------ Extrahiertes Material ------

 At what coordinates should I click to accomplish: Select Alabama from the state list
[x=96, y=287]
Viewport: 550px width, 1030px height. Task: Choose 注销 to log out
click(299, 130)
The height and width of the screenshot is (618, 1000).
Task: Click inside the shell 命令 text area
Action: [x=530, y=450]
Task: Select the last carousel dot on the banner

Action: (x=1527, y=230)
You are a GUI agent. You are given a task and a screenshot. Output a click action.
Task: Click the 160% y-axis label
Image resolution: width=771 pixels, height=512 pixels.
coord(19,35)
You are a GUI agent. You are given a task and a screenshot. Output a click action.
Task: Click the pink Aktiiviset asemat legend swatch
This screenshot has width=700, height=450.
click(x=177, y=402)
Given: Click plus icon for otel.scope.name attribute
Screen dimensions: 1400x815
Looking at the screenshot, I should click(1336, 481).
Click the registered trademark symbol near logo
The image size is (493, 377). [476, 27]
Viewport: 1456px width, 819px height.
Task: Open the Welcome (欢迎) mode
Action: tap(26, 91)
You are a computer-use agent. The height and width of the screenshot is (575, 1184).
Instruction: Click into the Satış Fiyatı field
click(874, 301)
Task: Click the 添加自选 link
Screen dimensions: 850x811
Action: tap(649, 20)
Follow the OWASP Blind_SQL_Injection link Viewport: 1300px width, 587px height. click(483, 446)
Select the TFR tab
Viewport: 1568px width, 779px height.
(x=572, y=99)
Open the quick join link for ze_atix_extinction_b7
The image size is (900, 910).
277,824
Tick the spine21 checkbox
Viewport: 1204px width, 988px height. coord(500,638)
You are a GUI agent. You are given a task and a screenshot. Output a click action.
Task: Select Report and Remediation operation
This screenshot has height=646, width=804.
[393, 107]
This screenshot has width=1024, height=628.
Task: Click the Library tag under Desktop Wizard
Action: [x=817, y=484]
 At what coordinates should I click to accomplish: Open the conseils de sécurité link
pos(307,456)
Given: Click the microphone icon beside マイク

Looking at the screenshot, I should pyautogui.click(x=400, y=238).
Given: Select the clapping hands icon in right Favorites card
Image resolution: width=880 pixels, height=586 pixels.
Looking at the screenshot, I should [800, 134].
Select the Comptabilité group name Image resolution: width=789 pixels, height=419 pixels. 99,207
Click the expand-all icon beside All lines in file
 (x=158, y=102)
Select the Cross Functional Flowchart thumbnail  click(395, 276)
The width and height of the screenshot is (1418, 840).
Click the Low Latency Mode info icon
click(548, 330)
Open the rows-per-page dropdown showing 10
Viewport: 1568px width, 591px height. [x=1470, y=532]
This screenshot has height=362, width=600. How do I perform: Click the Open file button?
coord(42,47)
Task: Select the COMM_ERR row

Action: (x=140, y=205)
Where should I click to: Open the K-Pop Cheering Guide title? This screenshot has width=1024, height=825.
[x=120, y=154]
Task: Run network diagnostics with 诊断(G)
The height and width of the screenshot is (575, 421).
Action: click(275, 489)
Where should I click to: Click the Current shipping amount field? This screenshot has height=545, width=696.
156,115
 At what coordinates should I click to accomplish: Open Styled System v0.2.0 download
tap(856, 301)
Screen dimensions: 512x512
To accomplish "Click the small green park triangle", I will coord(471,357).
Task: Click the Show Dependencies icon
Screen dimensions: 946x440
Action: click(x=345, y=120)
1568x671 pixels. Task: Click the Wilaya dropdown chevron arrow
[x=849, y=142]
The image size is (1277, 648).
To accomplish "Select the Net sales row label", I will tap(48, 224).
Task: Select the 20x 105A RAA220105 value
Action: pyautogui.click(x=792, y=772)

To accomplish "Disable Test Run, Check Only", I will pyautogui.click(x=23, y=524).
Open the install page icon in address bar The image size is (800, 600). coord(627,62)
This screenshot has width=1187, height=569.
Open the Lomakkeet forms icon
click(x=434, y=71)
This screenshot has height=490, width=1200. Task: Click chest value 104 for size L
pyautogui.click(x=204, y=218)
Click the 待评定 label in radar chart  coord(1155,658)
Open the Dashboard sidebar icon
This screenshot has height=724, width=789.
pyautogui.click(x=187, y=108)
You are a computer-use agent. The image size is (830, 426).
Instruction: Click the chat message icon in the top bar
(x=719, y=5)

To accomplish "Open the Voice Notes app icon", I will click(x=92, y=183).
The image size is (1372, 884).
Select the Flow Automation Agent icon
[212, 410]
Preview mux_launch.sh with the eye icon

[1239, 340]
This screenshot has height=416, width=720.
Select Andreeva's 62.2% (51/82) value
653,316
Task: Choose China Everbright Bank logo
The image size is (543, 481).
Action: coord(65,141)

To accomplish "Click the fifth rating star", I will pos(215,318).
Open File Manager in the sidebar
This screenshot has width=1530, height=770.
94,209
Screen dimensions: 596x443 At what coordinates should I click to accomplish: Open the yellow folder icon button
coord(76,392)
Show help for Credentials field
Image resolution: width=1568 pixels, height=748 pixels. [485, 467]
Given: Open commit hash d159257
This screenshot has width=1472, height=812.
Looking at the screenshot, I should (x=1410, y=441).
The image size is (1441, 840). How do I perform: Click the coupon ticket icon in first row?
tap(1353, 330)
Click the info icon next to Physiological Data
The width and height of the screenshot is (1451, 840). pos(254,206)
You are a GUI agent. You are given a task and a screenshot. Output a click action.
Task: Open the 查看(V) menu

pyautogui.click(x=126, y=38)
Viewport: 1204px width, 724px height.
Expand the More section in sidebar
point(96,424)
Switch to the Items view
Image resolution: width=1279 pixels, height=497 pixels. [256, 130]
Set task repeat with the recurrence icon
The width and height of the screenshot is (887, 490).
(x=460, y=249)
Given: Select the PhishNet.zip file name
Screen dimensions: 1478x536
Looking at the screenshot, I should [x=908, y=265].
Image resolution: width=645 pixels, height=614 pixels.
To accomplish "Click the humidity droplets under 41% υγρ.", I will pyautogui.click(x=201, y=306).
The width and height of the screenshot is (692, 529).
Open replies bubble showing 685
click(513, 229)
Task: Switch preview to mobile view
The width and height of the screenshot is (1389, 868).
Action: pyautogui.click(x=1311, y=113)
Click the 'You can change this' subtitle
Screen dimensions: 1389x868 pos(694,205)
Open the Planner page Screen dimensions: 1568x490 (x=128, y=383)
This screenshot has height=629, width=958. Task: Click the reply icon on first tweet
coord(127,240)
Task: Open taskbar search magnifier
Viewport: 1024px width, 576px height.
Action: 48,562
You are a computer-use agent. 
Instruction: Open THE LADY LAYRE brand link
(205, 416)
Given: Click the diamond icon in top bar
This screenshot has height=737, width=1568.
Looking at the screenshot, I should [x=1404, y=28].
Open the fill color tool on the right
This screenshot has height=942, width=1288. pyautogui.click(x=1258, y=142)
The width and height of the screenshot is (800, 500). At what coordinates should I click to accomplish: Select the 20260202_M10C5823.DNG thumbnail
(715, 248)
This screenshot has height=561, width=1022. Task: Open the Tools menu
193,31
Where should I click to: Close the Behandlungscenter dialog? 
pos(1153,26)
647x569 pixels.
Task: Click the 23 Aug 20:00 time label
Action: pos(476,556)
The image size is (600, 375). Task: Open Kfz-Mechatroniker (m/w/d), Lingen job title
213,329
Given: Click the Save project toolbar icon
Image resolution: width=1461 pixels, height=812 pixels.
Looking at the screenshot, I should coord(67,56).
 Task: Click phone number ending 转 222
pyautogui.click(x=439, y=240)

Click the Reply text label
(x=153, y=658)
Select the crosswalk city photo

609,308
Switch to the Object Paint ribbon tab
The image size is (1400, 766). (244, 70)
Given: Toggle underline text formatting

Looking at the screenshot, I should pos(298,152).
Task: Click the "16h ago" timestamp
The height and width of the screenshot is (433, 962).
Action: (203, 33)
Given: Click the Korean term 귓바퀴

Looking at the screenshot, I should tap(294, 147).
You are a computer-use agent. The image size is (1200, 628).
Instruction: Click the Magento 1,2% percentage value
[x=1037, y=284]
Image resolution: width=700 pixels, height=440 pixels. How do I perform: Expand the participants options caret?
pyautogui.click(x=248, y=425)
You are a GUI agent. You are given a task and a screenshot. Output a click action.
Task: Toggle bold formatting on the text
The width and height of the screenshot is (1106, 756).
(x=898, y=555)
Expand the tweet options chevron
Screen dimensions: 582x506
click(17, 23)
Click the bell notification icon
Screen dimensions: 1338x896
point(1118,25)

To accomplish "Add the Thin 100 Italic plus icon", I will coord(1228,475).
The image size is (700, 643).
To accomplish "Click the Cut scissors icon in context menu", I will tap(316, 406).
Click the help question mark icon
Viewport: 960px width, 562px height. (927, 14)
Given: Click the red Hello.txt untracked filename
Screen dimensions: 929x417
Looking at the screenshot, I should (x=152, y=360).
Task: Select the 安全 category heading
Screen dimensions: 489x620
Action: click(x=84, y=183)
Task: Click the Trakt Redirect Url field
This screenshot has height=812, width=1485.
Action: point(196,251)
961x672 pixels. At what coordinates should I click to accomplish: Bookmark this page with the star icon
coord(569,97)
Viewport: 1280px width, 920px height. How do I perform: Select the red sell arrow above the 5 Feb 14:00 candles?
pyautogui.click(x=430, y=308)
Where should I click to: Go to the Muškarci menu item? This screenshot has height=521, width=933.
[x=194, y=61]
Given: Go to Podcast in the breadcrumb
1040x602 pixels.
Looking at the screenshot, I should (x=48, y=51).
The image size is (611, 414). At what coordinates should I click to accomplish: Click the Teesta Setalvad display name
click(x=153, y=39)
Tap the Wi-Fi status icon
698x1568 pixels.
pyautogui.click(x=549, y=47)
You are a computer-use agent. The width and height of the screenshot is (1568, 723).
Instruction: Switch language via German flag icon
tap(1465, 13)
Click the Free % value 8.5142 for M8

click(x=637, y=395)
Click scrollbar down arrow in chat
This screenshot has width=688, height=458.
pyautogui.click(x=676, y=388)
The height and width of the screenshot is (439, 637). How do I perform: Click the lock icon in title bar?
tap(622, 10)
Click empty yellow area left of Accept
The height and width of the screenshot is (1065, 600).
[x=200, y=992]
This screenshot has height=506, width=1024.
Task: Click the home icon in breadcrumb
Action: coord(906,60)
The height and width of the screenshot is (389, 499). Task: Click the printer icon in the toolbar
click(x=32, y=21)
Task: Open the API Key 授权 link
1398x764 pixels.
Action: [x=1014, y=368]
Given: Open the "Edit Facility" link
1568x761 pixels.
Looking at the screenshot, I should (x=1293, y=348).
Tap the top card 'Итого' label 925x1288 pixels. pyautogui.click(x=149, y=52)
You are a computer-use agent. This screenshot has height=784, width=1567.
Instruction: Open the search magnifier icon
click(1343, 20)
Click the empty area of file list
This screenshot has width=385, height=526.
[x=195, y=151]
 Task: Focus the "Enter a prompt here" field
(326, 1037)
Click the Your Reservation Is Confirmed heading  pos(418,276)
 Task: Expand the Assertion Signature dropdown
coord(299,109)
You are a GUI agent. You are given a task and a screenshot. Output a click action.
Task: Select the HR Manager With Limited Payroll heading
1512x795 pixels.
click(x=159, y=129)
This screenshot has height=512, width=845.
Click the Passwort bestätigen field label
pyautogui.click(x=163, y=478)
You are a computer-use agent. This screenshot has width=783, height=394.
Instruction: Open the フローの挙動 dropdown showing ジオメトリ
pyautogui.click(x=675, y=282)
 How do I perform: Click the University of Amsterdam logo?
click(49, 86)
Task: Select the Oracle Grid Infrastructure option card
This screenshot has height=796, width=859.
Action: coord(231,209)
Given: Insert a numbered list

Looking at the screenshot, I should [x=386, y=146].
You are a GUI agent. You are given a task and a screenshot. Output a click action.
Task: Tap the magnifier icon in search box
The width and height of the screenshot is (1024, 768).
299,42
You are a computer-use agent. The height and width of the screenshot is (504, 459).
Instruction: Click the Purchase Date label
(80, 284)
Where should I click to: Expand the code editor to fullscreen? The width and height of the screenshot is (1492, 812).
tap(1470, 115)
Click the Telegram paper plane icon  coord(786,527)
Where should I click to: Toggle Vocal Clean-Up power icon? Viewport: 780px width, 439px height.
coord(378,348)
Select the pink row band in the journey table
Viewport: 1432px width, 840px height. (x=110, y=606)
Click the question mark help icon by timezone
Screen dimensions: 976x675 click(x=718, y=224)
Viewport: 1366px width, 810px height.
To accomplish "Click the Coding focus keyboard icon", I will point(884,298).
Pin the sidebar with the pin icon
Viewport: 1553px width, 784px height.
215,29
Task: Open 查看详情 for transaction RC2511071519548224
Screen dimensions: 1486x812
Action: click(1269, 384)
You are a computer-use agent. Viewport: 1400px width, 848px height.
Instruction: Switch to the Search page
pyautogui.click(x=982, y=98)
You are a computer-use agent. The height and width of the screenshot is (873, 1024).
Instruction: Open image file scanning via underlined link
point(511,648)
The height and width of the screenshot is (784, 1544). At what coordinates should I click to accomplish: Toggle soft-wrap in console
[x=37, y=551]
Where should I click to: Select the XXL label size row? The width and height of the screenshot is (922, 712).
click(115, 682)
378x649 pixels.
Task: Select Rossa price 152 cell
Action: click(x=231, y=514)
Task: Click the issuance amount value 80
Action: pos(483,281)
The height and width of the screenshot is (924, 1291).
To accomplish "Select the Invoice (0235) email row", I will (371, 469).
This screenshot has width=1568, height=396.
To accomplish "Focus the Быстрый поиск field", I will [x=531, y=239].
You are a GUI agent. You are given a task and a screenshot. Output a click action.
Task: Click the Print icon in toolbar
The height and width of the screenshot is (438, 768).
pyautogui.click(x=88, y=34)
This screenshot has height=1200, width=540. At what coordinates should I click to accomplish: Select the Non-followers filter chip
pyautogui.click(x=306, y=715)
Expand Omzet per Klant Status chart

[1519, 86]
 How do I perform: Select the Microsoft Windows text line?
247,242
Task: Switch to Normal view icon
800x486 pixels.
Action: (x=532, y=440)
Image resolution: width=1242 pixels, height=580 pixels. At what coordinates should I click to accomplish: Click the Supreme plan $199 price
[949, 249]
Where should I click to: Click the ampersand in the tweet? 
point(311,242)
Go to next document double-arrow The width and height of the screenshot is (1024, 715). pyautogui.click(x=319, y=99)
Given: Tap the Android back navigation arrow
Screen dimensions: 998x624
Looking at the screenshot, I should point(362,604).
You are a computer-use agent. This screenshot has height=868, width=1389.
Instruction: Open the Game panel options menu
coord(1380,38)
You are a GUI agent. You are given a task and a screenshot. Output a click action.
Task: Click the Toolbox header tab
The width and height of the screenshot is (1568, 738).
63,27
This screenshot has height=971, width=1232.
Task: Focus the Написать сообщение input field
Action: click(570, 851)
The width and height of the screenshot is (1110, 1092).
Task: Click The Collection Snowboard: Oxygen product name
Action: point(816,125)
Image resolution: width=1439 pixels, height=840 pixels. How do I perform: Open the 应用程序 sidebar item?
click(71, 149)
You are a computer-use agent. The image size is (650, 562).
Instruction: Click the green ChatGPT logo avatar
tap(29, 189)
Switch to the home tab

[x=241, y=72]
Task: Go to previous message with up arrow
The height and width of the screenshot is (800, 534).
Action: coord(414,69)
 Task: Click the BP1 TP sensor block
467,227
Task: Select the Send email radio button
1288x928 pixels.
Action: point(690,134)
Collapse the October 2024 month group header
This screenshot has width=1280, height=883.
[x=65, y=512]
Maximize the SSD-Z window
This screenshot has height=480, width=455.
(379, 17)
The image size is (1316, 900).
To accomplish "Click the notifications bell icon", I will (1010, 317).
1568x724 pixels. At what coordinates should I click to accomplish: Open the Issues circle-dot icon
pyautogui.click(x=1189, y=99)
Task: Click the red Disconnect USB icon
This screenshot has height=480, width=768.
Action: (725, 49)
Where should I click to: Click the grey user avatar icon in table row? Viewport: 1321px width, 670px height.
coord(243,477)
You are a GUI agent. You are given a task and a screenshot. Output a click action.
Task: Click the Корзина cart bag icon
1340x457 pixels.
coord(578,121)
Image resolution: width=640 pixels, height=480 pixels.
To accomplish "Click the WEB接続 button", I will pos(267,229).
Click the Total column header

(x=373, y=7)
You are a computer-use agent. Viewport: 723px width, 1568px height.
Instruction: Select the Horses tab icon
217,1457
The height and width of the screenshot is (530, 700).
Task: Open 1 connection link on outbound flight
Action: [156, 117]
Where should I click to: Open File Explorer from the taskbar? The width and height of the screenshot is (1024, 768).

------

Aufgabe. Geben Sie den Abschnitt des Materials, der mit der Zeile mit „Where should I click to: Go“ beginnt und mit der Zeile mit „pyautogui.click(x=676, y=388)“ endet, einschließlich dieser beiden Zeilen als nummerierte Liste ohne Leerzeilen wieder.

Antwort.
1. Where should I click to: Go to the Muškarci menu item? This screenshot has height=521, width=933.
2. [x=194, y=61]
3. Given: Go to Podcast in the breadcrumb
4. 1040x602 pixels.
5. Looking at the screenshot, I should (x=48, y=51).
6. The image size is (611, 414). At what coordinates should I click to accomplish: Click the Teesta Setalvad display name
7. click(x=153, y=39)
8. Tap the Wi-Fi status icon
9. 698x1568 pixels.
10. pyautogui.click(x=549, y=47)
11. You are a computer-use agent. The width and height of the screenshot is (1568, 723).
12. Instruction: Switch language via German flag icon
13. tap(1465, 13)
14. Click the Free % value 8.5142 for M8
15. click(x=637, y=395)
16. Click scrollbar down arrow in chat
17. This screenshot has width=688, height=458.
18. pyautogui.click(x=676, y=388)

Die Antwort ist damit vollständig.